Data listing:
--------------------------------------------------
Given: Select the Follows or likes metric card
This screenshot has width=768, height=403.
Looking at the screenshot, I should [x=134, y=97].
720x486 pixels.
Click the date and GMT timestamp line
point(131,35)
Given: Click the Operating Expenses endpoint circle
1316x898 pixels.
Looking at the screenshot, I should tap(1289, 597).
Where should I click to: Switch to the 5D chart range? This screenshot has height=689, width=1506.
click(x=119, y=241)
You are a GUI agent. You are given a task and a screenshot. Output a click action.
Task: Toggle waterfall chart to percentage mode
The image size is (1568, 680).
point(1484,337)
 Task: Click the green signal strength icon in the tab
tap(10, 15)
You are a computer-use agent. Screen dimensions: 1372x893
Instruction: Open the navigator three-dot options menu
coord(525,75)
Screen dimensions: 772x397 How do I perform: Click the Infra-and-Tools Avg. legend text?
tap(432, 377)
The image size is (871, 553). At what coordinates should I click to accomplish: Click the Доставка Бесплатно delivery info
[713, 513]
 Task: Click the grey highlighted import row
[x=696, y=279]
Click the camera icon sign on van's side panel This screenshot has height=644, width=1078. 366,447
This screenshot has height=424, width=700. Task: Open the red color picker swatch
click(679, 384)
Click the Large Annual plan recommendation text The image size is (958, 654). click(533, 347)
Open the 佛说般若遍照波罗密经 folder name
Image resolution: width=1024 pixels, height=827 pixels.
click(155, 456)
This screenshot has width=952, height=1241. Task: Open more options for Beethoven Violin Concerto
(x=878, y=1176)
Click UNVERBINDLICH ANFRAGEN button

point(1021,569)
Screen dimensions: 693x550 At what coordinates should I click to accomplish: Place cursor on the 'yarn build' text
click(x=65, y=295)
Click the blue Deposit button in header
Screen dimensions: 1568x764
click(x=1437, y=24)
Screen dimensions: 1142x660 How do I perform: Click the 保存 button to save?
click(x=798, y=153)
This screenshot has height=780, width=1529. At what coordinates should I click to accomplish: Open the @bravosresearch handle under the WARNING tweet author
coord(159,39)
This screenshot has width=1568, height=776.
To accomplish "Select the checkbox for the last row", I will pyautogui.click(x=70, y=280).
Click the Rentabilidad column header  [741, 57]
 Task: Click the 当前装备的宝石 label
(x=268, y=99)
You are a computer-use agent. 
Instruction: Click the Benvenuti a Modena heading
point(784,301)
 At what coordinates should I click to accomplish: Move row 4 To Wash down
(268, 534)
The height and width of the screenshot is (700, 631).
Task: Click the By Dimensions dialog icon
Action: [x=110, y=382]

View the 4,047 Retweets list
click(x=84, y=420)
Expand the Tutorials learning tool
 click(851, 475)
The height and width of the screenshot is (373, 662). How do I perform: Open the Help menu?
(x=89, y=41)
--------------------------------------------------
[SHORT PROBLEM]: Copy every row above word for word.

[SOLUTION TO THE PROBLEM]:
Given: Select the Follows or likes metric card
This screenshot has width=768, height=403.
Looking at the screenshot, I should [x=134, y=97].
720x486 pixels.
Click the date and GMT timestamp line
point(131,35)
Given: Click the Operating Expenses endpoint circle
1316x898 pixels.
Looking at the screenshot, I should tap(1289, 597).
Where should I click to: Switch to the 5D chart range? This screenshot has height=689, width=1506.
click(x=119, y=241)
You are a GUI agent. You are given a task and a screenshot. Output a click action.
Task: Toggle waterfall chart to percentage mode
The image size is (1568, 680).
point(1484,337)
 Task: Click the green signal strength icon in the tab
tap(10, 15)
You are a computer-use agent. Screen dimensions: 1372x893
Instruction: Open the navigator three-dot options menu
coord(525,75)
Screen dimensions: 772x397 How do I perform: Click the Infra-and-Tools Avg. legend text?
tap(432, 377)
The image size is (871, 553). At what coordinates should I click to accomplish: Click the Доставка Бесплатно delivery info
[713, 513]
 Task: Click the grey highlighted import row
[x=696, y=279]
Click the camera icon sign on van's side panel This screenshot has height=644, width=1078. 366,447
This screenshot has height=424, width=700. Task: Open the red color picker swatch
click(679, 384)
Click the Large Annual plan recommendation text The image size is (958, 654). click(533, 347)
Open the 佛说般若遍照波罗密经 folder name
Image resolution: width=1024 pixels, height=827 pixels.
click(155, 456)
This screenshot has width=952, height=1241. Task: Open more options for Beethoven Violin Concerto
(x=878, y=1176)
Click UNVERBINDLICH ANFRAGEN button

point(1021,569)
Screen dimensions: 693x550 At what coordinates should I click to accomplish: Place cursor on the 'yarn build' text
click(x=65, y=295)
Click the blue Deposit button in header
Screen dimensions: 1568x764
click(x=1437, y=24)
Screen dimensions: 1142x660 How do I perform: Click the 保存 button to save?
click(x=798, y=153)
This screenshot has height=780, width=1529. At what coordinates should I click to accomplish: Open the @bravosresearch handle under the WARNING tweet author
coord(159,39)
This screenshot has width=1568, height=776.
To accomplish "Select the checkbox for the last row", I will pyautogui.click(x=70, y=280).
Click the Rentabilidad column header  [741, 57]
 Task: Click the 当前装备的宝石 label
(x=268, y=99)
You are a computer-use agent. 
Instruction: Click the Benvenuti a Modena heading
point(784,301)
 At what coordinates should I click to accomplish: Move row 4 To Wash down
(268, 534)
The height and width of the screenshot is (700, 631).
Task: Click the By Dimensions dialog icon
Action: [x=110, y=382]

View the 4,047 Retweets list
click(x=84, y=420)
Expand the Tutorials learning tool
 click(851, 475)
The height and width of the screenshot is (373, 662). How do I perform: Open the Help menu?
(x=89, y=41)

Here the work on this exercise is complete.